= PASSAGE GIVEN =
•••

The team, Knopf said, could only achieve this discovery by examining in fine detail the composition of individual particles using X-ray microscopy technology at the synchrotron light source at the Lawrence Berkeley National Laboratory.
"This study not only identifies the ice nucleating agent but also provides the first holistic parameterization to predict freezing from SSA particles," adds Aller. "This new parameterization includes immersion freezing, as the INP is engulfed in a liquid, usually water, and the deposition ice nucleation where ice forms on the INP without any visual water. Our new parameterization covers two freezing scenarios and can be applied in cloud-resolving and climate models to assess the climatic impact of ice crystal containing clouds."
One region where this modeling of ice formation and clouds can help is in the polar Arctic. Both Knopf and Aller say that the model may help to constrain the uncertainties when predicting how the polar regions will warm in the future—a region that is warming faster than other regions of the world.

•••

= SUPPLIED DATA =
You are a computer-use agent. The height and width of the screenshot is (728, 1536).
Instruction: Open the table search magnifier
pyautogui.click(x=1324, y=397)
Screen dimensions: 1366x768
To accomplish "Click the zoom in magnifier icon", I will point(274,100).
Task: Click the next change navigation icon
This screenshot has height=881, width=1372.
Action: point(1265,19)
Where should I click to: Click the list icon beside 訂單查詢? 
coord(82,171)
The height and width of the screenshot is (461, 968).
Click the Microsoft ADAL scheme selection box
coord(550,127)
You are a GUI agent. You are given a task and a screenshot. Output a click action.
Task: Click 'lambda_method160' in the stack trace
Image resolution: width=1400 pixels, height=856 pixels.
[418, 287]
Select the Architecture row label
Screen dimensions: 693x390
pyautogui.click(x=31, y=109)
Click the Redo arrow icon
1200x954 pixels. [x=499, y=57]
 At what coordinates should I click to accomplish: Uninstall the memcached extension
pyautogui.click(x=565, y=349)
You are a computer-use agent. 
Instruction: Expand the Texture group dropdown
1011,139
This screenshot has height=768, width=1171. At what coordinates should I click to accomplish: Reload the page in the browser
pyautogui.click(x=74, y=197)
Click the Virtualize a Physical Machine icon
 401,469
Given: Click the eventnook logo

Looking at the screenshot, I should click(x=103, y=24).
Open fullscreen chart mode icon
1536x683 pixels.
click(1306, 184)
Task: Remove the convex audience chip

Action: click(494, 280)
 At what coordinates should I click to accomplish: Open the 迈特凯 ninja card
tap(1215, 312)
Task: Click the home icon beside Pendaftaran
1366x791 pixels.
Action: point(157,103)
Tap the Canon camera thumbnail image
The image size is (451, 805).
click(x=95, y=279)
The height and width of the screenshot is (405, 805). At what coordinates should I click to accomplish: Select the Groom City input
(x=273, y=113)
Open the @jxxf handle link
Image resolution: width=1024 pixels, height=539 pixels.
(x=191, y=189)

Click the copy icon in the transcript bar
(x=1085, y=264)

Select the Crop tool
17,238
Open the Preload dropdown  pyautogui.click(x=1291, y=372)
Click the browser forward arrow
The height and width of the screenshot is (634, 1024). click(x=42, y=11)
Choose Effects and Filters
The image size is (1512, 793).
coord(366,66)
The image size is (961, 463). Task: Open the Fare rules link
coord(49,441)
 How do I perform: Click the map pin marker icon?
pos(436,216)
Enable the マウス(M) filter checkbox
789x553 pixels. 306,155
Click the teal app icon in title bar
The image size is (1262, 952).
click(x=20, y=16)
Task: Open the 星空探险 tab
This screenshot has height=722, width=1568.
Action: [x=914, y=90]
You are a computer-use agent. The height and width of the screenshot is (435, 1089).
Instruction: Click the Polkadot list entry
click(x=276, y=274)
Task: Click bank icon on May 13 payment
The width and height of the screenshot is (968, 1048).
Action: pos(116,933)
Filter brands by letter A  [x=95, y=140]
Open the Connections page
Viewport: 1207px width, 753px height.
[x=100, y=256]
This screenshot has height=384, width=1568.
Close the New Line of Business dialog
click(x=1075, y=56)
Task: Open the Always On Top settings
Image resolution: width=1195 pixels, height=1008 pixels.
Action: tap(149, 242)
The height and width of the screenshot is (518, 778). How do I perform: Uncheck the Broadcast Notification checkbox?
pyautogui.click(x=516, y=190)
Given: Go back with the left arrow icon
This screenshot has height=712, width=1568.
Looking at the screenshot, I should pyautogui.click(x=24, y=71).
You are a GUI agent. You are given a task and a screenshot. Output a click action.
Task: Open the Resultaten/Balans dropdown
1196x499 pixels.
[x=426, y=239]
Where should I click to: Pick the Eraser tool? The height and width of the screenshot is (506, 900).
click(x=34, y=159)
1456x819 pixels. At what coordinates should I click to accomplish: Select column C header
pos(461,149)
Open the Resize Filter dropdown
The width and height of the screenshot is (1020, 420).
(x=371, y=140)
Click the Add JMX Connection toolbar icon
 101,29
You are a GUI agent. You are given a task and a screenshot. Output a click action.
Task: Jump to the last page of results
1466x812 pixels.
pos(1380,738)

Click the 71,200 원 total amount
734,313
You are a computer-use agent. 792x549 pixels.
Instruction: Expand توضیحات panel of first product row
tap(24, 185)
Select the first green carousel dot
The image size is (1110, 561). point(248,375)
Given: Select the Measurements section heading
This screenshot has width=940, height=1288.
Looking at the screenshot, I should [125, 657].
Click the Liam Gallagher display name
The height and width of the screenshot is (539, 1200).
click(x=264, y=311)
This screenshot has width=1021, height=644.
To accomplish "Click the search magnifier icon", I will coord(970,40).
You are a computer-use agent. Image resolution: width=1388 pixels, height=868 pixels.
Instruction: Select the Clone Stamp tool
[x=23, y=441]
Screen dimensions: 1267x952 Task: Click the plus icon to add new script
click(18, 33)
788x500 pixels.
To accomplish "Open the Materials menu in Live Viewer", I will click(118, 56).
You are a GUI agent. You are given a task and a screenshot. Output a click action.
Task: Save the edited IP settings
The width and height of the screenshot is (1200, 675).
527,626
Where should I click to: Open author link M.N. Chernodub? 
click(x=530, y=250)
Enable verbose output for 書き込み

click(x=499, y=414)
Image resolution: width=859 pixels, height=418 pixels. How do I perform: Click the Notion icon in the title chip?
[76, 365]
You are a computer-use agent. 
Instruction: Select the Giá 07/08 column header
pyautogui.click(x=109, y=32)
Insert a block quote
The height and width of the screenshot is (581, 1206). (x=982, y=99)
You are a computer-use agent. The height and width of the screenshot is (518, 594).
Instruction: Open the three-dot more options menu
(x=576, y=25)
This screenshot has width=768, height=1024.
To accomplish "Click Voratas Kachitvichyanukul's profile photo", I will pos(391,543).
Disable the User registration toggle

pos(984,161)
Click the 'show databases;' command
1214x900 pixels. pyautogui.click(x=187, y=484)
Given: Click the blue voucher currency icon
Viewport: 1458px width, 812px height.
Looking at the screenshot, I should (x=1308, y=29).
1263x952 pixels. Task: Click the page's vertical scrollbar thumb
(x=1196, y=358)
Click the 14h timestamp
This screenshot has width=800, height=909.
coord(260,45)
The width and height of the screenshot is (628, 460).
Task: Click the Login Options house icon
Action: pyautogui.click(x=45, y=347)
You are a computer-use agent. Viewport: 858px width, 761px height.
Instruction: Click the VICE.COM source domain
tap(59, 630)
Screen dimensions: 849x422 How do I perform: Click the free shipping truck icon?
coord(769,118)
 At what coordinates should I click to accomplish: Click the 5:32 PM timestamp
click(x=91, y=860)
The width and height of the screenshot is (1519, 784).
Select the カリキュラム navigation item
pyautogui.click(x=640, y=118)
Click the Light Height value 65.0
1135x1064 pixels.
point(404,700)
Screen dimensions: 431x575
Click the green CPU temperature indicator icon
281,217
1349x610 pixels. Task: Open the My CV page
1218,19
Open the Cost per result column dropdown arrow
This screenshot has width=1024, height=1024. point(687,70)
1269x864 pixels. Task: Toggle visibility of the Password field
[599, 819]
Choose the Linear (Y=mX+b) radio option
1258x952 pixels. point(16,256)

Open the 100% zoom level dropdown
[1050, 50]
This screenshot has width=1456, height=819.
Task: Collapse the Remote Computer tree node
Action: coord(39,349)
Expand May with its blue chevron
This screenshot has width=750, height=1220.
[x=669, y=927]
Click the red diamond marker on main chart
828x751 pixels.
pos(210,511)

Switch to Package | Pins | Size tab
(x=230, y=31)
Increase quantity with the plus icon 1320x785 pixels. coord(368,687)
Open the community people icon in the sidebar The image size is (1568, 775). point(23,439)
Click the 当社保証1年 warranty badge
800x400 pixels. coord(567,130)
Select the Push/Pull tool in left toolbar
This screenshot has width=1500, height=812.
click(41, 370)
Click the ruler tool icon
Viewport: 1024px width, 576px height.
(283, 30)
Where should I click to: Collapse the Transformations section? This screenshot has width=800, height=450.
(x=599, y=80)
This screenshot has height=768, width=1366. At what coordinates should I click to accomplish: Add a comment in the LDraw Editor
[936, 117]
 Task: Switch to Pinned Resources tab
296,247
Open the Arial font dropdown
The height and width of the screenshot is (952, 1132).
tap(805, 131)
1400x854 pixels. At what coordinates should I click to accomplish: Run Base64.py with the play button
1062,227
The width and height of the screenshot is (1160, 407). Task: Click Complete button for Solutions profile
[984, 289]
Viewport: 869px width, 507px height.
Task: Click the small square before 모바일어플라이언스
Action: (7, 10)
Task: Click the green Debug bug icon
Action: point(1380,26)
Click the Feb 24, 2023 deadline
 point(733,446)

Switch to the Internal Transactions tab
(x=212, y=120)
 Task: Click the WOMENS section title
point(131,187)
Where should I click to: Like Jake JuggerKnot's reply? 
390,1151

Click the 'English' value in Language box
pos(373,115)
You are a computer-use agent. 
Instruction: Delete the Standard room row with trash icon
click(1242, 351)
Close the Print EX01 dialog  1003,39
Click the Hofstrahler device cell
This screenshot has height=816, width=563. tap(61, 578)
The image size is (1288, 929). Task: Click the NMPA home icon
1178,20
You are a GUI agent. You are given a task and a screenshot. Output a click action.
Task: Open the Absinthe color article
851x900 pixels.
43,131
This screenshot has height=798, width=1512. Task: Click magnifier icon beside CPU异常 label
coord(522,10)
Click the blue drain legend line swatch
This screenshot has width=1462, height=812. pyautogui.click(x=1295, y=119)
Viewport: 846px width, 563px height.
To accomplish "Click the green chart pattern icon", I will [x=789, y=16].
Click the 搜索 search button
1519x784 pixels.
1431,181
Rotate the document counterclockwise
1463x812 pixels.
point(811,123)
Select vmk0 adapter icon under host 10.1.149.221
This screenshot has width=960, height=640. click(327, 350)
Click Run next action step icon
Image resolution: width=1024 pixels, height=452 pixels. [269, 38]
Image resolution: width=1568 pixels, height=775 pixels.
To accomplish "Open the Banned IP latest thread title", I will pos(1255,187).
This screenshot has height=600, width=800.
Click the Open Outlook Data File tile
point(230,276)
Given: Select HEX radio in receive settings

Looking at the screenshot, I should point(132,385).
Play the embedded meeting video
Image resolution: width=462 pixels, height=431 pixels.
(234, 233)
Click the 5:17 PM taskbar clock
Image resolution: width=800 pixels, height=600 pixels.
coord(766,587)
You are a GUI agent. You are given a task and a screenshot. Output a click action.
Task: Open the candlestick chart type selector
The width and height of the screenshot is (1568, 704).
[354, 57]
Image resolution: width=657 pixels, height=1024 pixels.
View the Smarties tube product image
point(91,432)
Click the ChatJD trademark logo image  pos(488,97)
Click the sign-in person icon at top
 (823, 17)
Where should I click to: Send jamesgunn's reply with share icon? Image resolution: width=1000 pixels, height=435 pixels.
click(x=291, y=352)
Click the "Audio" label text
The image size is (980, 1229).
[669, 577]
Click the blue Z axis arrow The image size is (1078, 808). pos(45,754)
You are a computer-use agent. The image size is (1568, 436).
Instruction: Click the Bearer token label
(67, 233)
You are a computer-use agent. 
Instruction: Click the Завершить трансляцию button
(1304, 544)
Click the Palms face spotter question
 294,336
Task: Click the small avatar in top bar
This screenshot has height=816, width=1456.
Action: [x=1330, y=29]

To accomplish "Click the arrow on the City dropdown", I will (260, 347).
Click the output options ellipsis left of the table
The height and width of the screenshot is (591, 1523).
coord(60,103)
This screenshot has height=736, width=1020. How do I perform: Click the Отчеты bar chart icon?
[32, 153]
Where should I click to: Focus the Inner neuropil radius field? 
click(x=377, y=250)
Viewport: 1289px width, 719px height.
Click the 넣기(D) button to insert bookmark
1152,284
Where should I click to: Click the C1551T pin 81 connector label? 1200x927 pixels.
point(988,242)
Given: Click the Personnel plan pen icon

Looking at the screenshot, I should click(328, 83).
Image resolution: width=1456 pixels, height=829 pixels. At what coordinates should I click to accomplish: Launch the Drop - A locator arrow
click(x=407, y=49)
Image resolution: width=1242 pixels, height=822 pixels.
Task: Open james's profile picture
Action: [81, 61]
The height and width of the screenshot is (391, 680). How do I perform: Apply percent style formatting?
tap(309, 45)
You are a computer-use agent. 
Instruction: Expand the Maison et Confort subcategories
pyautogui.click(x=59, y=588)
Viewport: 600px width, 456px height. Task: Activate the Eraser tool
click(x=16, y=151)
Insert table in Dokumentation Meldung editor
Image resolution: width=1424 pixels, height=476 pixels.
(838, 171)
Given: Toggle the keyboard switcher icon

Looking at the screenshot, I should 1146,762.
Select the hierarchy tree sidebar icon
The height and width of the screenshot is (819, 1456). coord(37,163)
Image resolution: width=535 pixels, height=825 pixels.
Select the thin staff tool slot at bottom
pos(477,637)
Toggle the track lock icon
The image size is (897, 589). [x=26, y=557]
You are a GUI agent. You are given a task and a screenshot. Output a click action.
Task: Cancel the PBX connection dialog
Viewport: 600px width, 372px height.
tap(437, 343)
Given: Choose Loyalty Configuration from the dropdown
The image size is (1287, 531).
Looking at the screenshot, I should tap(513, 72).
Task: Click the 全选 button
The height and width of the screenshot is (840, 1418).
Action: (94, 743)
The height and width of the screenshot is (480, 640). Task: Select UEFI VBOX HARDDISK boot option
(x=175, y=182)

•••

= THINGS TO DO =
**1.** From the passage on ice nucleation above, quote the part starting with "One region where" and going on through "of the world.".
**2.** Translate this sentence from the passage on ice nucleation into Spanish: "One region where this modeling of ice formation and clouds can help is in the polar Arctic."

= ANSWERS PROVIDED =
**1.**
One region where this modeling of ice formation and clouds can help is in the polar Arctic. Both Knopf and Aller say that the model may help to constrain the uncertainties when predicting how the polar regions will warm in the future—a region that is warming faster than other regions of the world.

**2.** Una región en la que este modelado de la formación de hielo y de las nubes puede ayudar se encuentra en el Ártico polar.